Literature searches should be conducted for all products with a marketing authorisation, irrespective of commercial status.
It would therefore be expected that literature searching would start on submission of a marketing authorisation application and continue while the authorisation is active.
Q: How and where to look for the literature monitoring?
A: The marketing authorisation holder should establish the most relevant source of published literature for each product.
Medline, Embase and Excerpta Medica are often used for the purpose of identifying ICSRs. These databases have broad medical subject coverage. Other recognised appropriate systems may be used. It is best practice to have selected one or more databases appropriate to a specific product
Q: How literature search need to be conducted in Databases?
A: Searches should be performed to find records for active substances and not for brand names only. This can also include excipients or adjuvants that may have a pharmacological effect.

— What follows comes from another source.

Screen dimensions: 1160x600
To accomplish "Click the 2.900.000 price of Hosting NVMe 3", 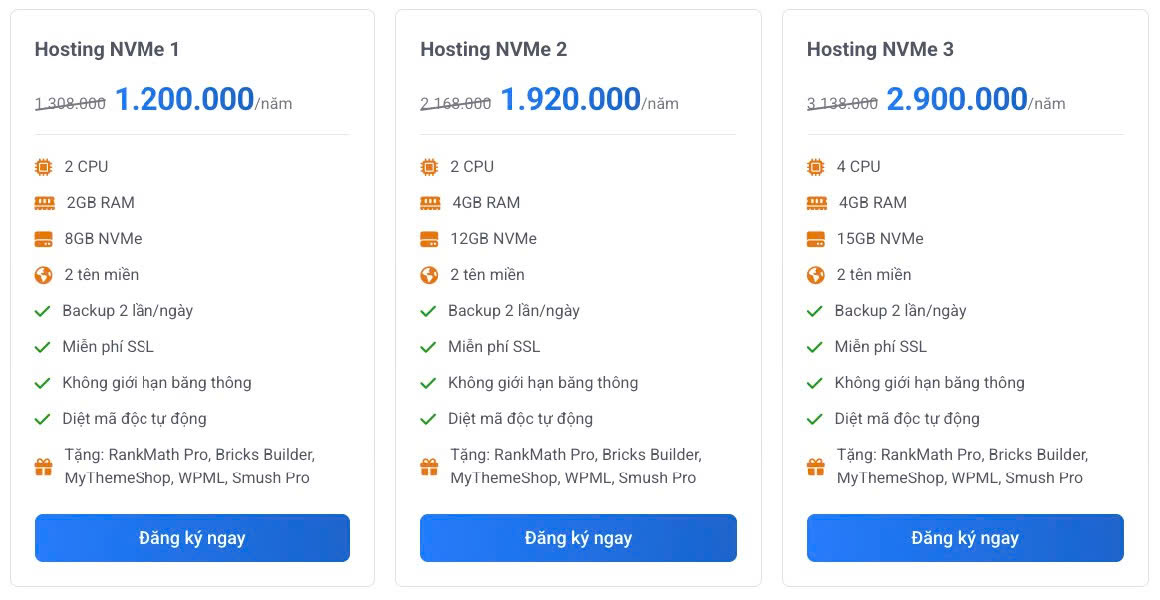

- Is the active substance an indexed term?
- What spellings might be used by authors (particularly if the active substance is not indexed)?
- What alternative names might apply (numbers or codes used for products newly developed, chemical names, brand names, active metabolites)?
- Is it medically relevant to search only for a particular salt or specific compound for an active substance?
Q: How literature search results need to be archived?
A: It is always good practice to retain a record of the search construction, the database used and the date the search was run. In addition, it may be useful to retain results of the search for an appropriate period of time, particularly in the event of zero results.
Q: When is day zero in literature monitoring?
A: Day zero is the date on which an organisation becomes aware of a publication containing the minimum information for an ICSR to qualify for submission. Awareness of a publication includes any personnel of that organisation, or third parties with contractual arrangements with the organisation.
For articles that have been ordered as a result of literature search results, day zero is the date when the minimum information for an ICSR to be valid is available.
Q: What are duplicates in Literature monitoring?
A: Consistent with the general requirements for the submission of cases of suspected adverse reactions, literature cases should be checked to prevent the submission of duplicates ICSRs. It is, therefore, expected that ICSRs are checked to identify literature articles that have already been submitted. This should include ICSRs resulting from the Agency’s Medical Literature Monitoring activities.